#### Information supplied:
* * * * * * *

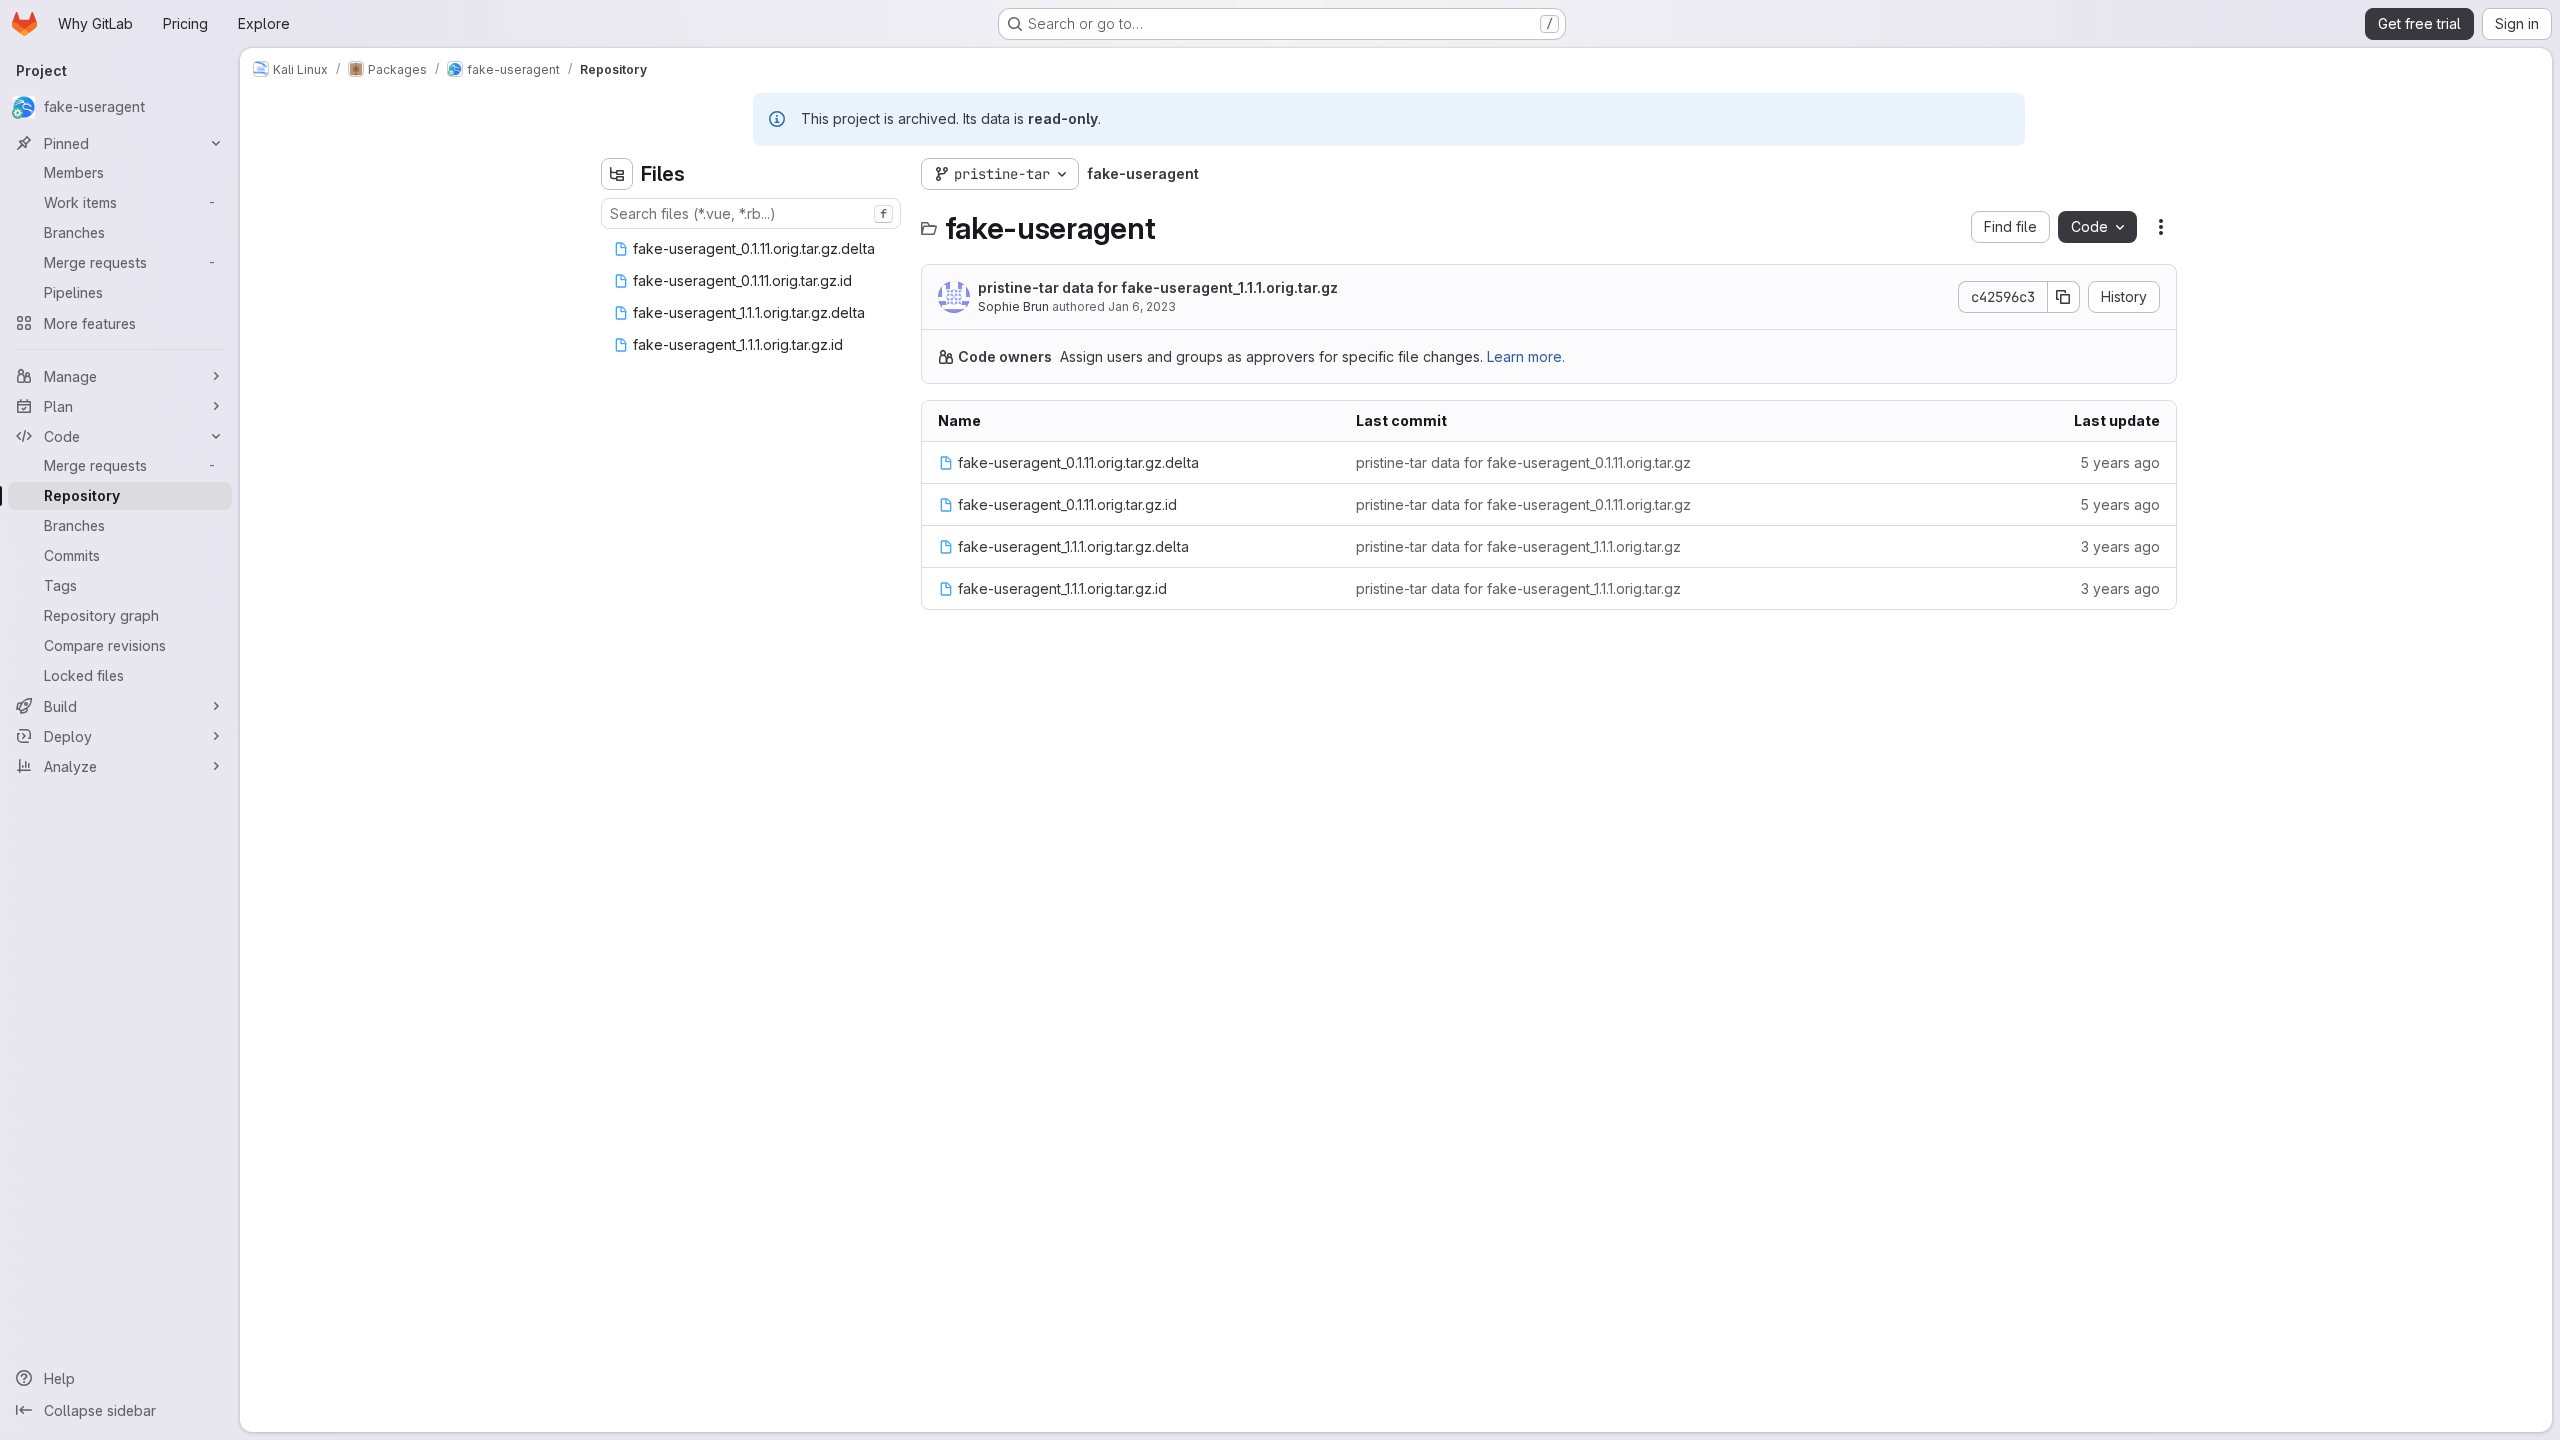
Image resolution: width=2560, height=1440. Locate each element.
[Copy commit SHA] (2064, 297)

* * * * * * *

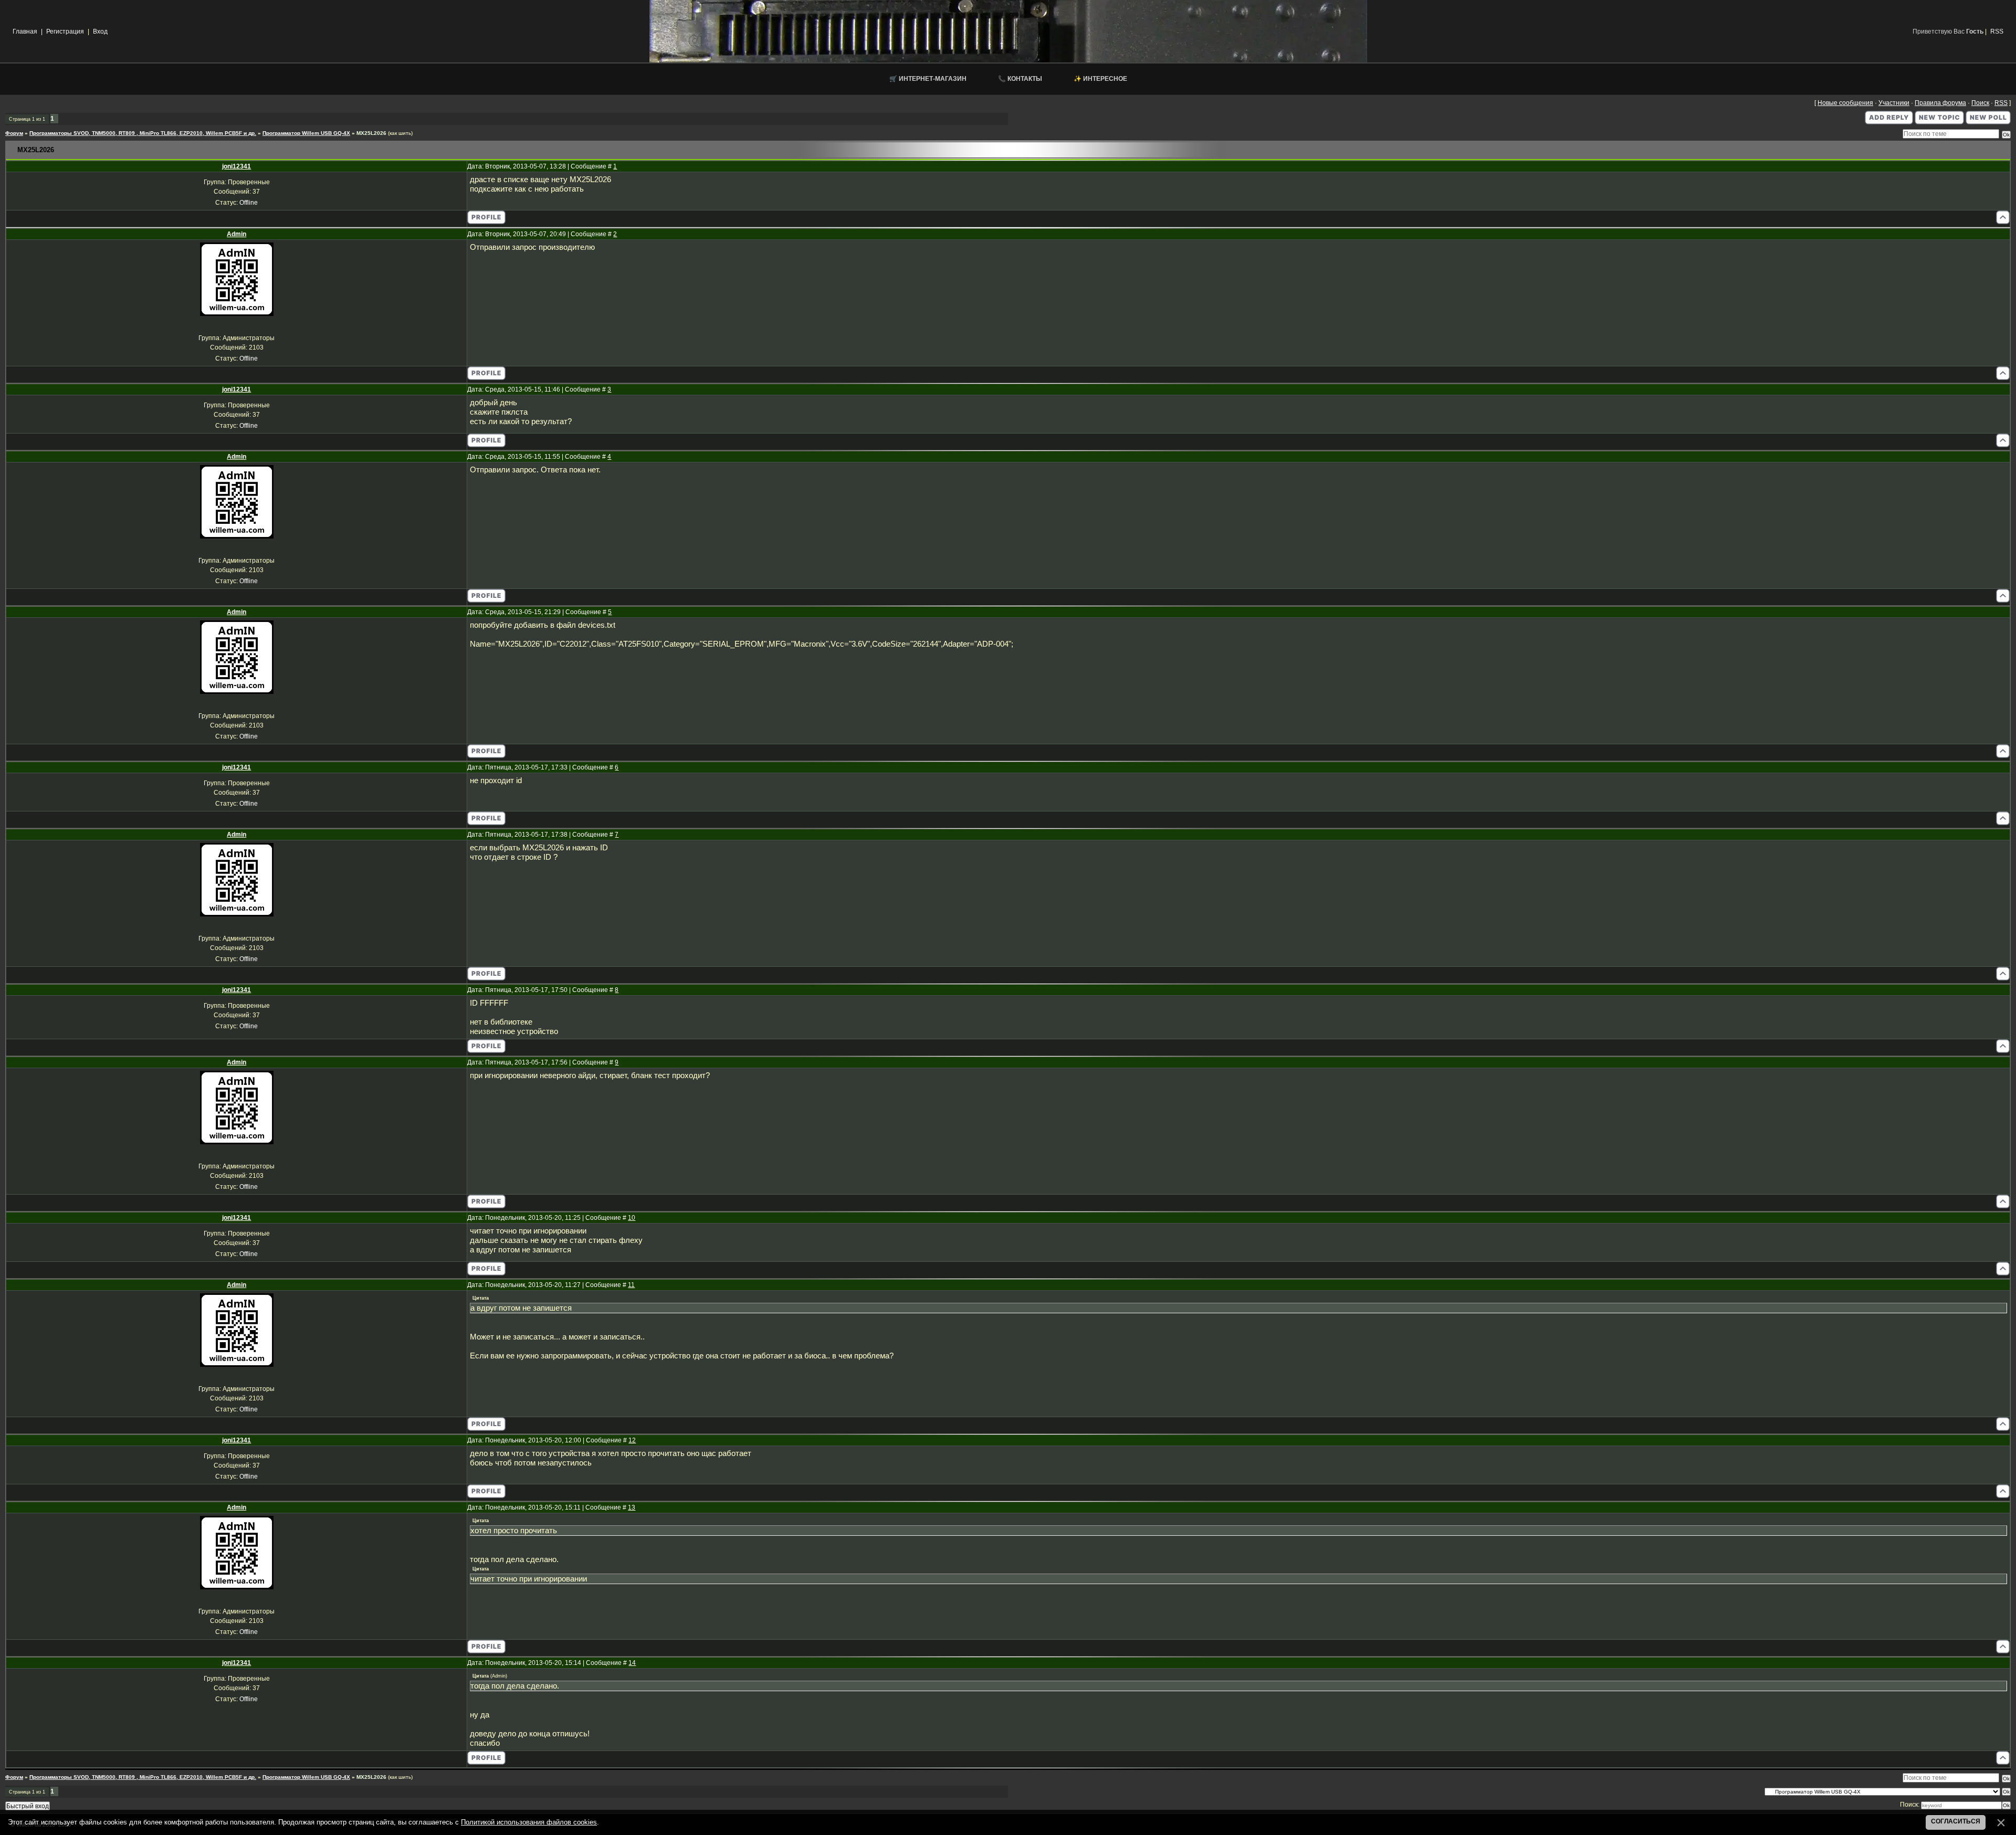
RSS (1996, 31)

* * * * * * *

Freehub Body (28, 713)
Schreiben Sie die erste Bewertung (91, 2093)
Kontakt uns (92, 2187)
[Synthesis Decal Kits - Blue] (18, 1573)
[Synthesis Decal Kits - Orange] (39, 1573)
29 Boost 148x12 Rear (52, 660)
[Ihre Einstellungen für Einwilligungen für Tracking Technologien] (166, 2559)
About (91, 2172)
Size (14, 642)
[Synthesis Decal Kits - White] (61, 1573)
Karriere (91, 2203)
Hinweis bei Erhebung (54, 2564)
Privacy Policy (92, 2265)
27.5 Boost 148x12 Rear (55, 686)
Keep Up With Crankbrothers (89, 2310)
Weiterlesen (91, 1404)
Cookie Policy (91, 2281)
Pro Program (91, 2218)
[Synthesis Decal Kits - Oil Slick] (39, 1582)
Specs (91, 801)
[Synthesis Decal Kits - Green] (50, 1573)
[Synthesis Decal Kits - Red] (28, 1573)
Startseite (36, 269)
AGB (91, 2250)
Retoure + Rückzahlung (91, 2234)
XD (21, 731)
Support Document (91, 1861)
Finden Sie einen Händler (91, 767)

* * * * * * *

#### What you should do:
Produce a word-for-word copy of everything above from the line holding "27.5 Boost 148x12 Rear (55, 686)" down to the line holding "Finden Sie einen Händler (91, 767)", with both of those lines kept.

#### Completed task:
27.5 Boost 148x12 Rear (55, 686)
Keep Up With Crankbrothers (89, 2310)
Weiterlesen (91, 1404)
Cookie Policy (91, 2281)
Pro Program (91, 2218)
[Synthesis Decal Kits - Oil Slick] (39, 1582)
Specs (91, 801)
[Synthesis Decal Kits - Green] (50, 1573)
[Synthesis Decal Kits - Red] (28, 1573)
Startseite (36, 269)
AGB (91, 2250)
Retoure + Rückzahlung (91, 2234)
XD (21, 731)
Support Document (91, 1861)
Finden Sie einen Händler (91, 767)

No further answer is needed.